# Streaming Histogram
The streaming histogram is a data structure that takes in a single data point and updates the internal histogram
structure. This histogram is a variant of the Ben-Haim, Tom-Tov histogram.

In [1]:
from kml.data_structures.histograms.StreamingHistogram import (
    PyStreamingHistogram as pyhist,
)
import numpy as np
import matplotlib.pyplot as plt

plt.style.use("tableau-colorblind10")

ModuleNotFoundError: No module named 'kml'

## Define Histogram Parameters

In [None]:
num_bins = 100
window_size = 100

## Define data

In [None]:
np.random.seed(42)
data = np.random.randn(1000).flatten()

## Show distribution in batch setting

In [None]:
fig, ax = plt.subplots(1, tight_layout=True)
_ = ax.hist(data, bins=num_bins, align="mid", ec="black", alpha=0.75, linewidth=1)

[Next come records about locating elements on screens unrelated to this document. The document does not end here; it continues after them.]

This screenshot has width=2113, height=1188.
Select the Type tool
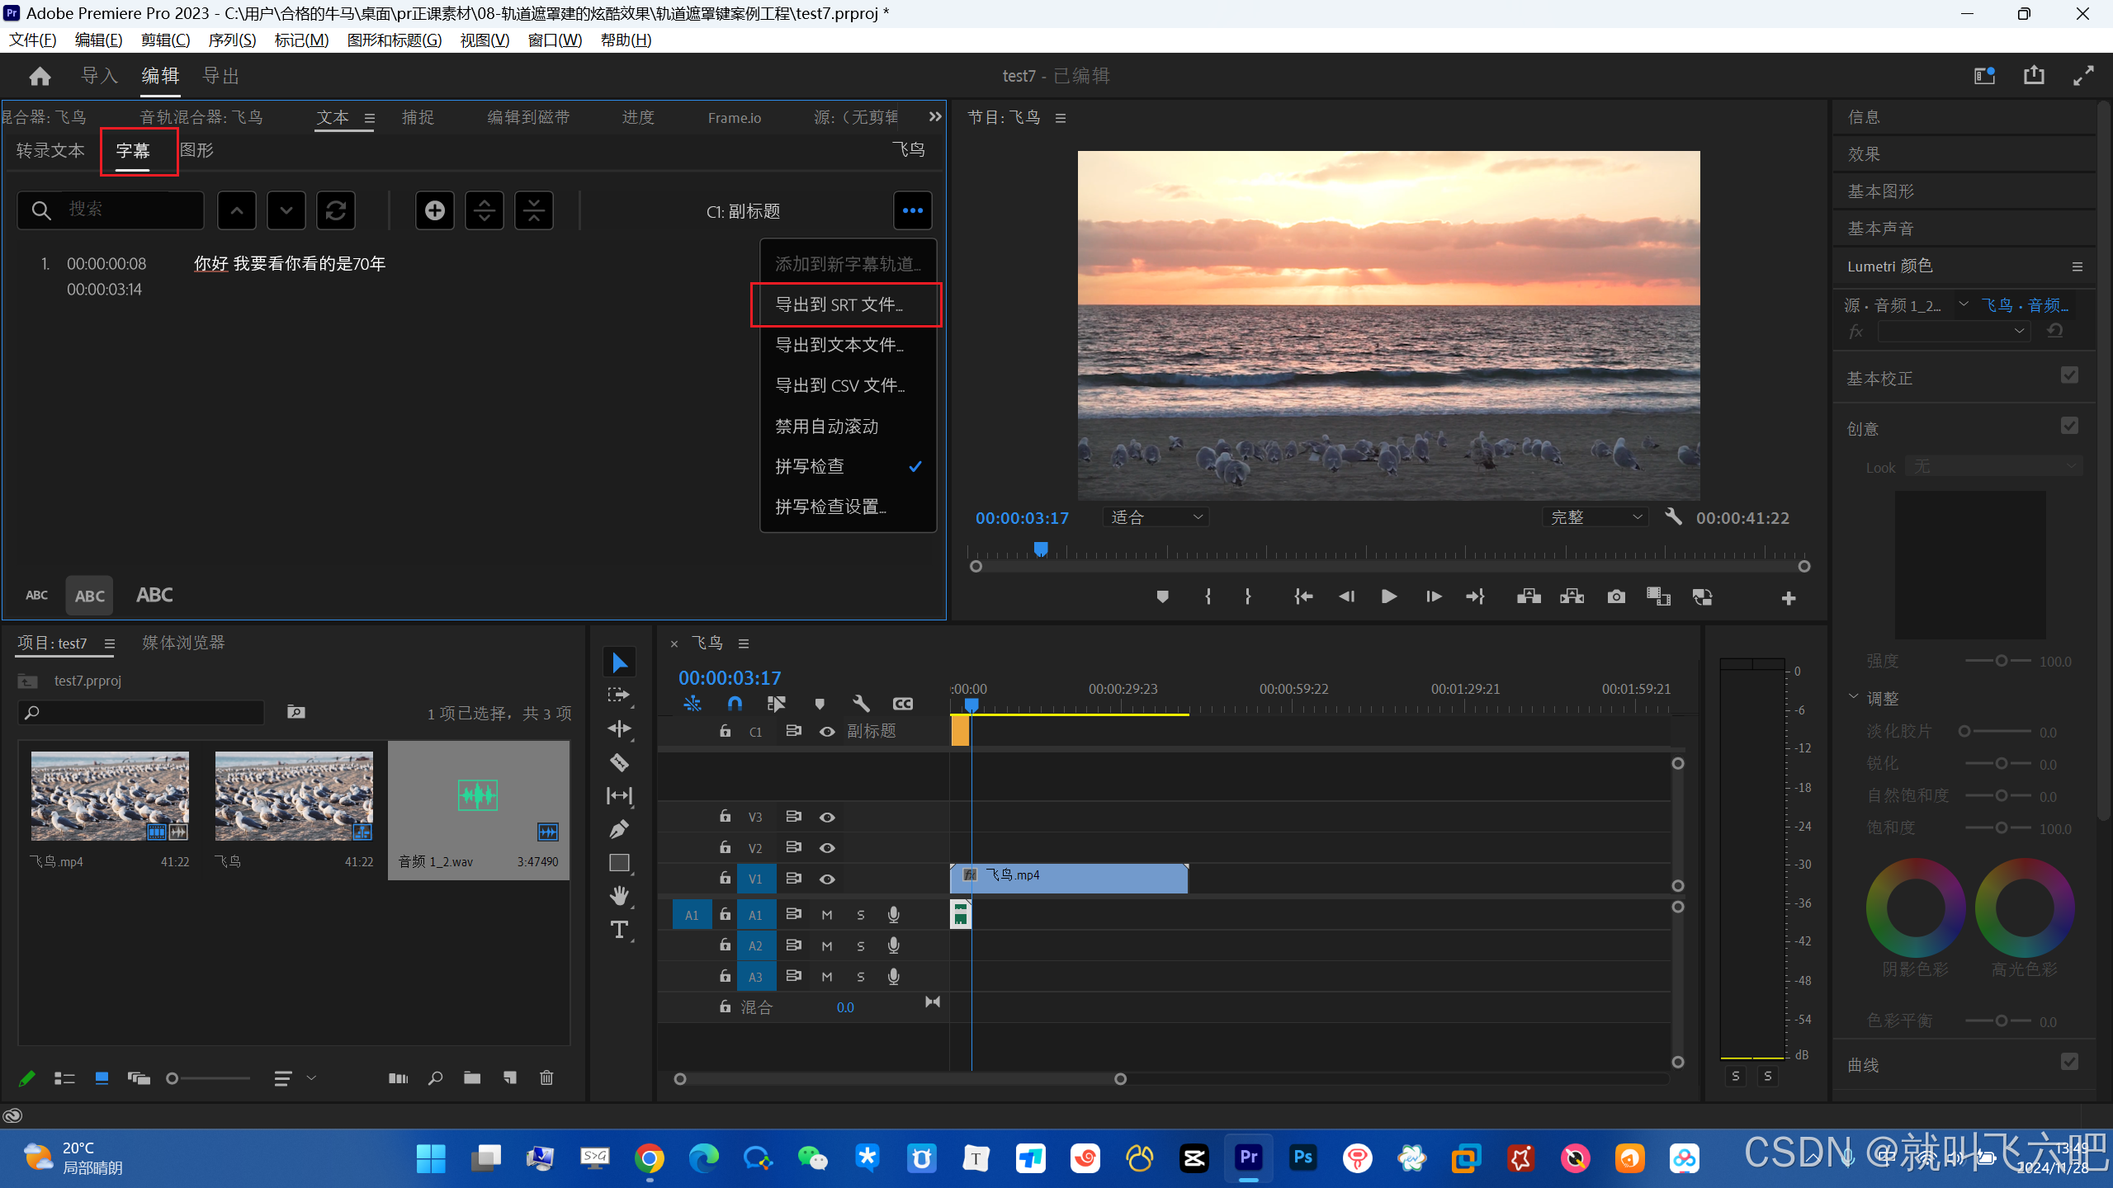point(619,930)
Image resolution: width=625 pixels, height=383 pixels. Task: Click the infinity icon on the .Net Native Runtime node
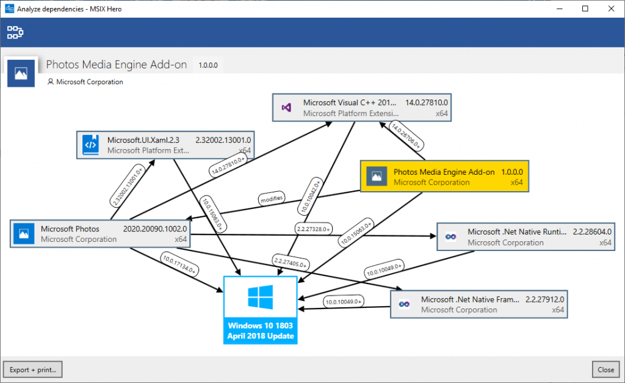[x=450, y=236]
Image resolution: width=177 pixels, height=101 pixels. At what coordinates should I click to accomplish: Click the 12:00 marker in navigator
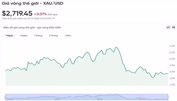(57, 99)
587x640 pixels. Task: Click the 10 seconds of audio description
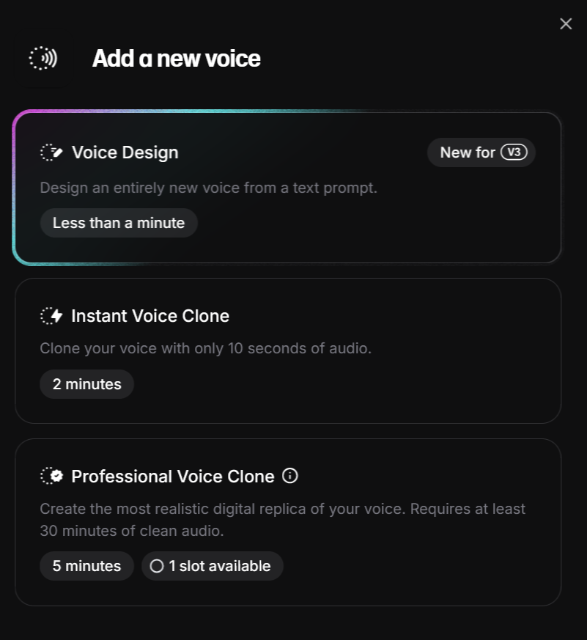pyautogui.click(x=206, y=348)
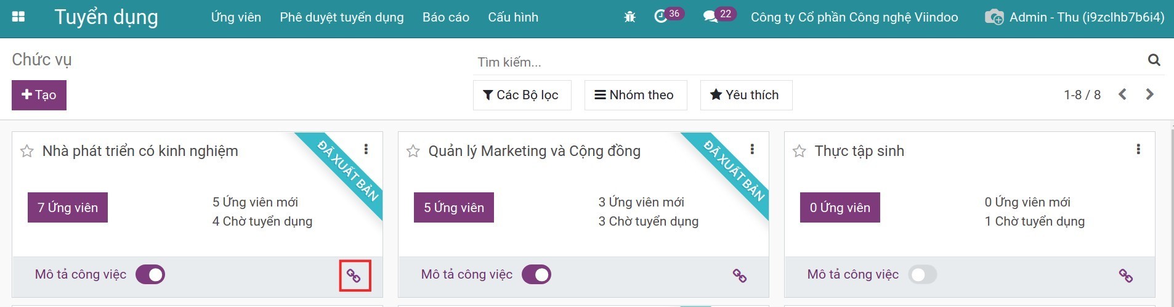The image size is (1174, 307).
Task: Open the 7 Ứng viên button
Action: coord(68,208)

## Show distribution with batch in streaming histogram

In [None]:
hist = pyhist(num_bins, 1000)

# Batch update
hist.update(data)

report = hist.report()
edges = np.array(list(report.keys()))
counts = np.array(list(report.values()))

fig, ax = plt.subplots(figsize=(10, 10))
bin_edges = np.array([e[0] for e in edges])
_ = ax.bar(
    x=bin_edges[:-1],
    height=counts[:-1],
    width=np.diff(bin_edges),
    align="edge",
    ec="black",
    alpha=0.75,
    linewidth=1,
)

# Additional Functions

## Display quantile calculation

### Numpy Quantile

In [None]:
np.quantile(data, 0.9)

### Streaming Histogram Quantile
The more bins, the better the quantile calculation.

In [None]:
hist = pyhist(num_bins, 1000)
hist.update(data)

hist.quantile(0.9)

## Showcase Approximating Density
The density calculation from the histogram isn't bad. However, it does appear that the lower number of bins used the better
the approximation.

In [None]:
import seaborn as sns

fig, ax = plt.subplots(figsize=(10, 10))
sns.kdeplot(np.array(data), bw_method=0.5)

hist = pyhist(20, 1000)

# Batch update
hist.update(data)

report = hist.report()
edges = np.array(list(report.keys()))
counts = np.array(list(report.values()))
bin_edges = np.array([e[0] for e in edges])

plt.plot(bin_edges, hist.pdf(True, True))
plt.legend(["Seaborn Density", "Histogram Density"])